This time next year, our student guides will be leading tours of the Harvard Art Museums new facility. We recently took this group of Harvard College undergraduates inside our facility to help them prepare for these tours. For many of the students, it was their first time visiting the museums.
We asked the guides to reflect on the experience, and here is what Sarah Rosenthal (Class of 2015) had to say about this experience.
When viewing the empty facility, the most striking thing I noticed is the diversity of spaces and the way that those spaces all have hybrid or transformative identities. The gallery spaces vary from expansive to intimate; the Naumburg Room transplants the old into the new; the [Straus Center for Conservation and Technical Studies] conservation lab makes science an obvious component of the museums; lecture halls create gathering points; glass-walled Winter Gardens let visitors interact with the outside while staying within the contemplative haven of the museums. Many museums, especially of this size, seem to present relatively uniform gallery spaces or perhaps don't make their multitude of functions as apparent, transparent, and interactive as the new Harvard Art Museums do.
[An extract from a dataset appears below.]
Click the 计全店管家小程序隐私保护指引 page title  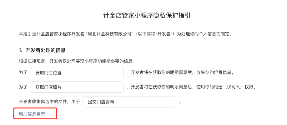pos(147,15)
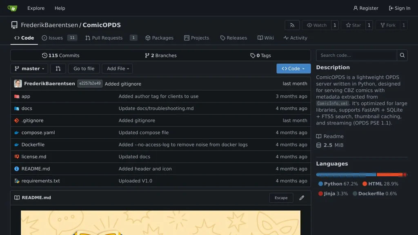
Task: Open commit e2257b2e49 link
Action: click(90, 84)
Seeing a building that will foster not only the viewing of art, but also various modes of interacting with, meditating on, and discussing the objects within it, and that makes the simultaneity of those functions clear, is very exciting . . .I see that, in addition to being a fascinating and attractive building, the Harvard Art Museums are actively working as a powerful resource that will be incorporated into the larger world of Harvard.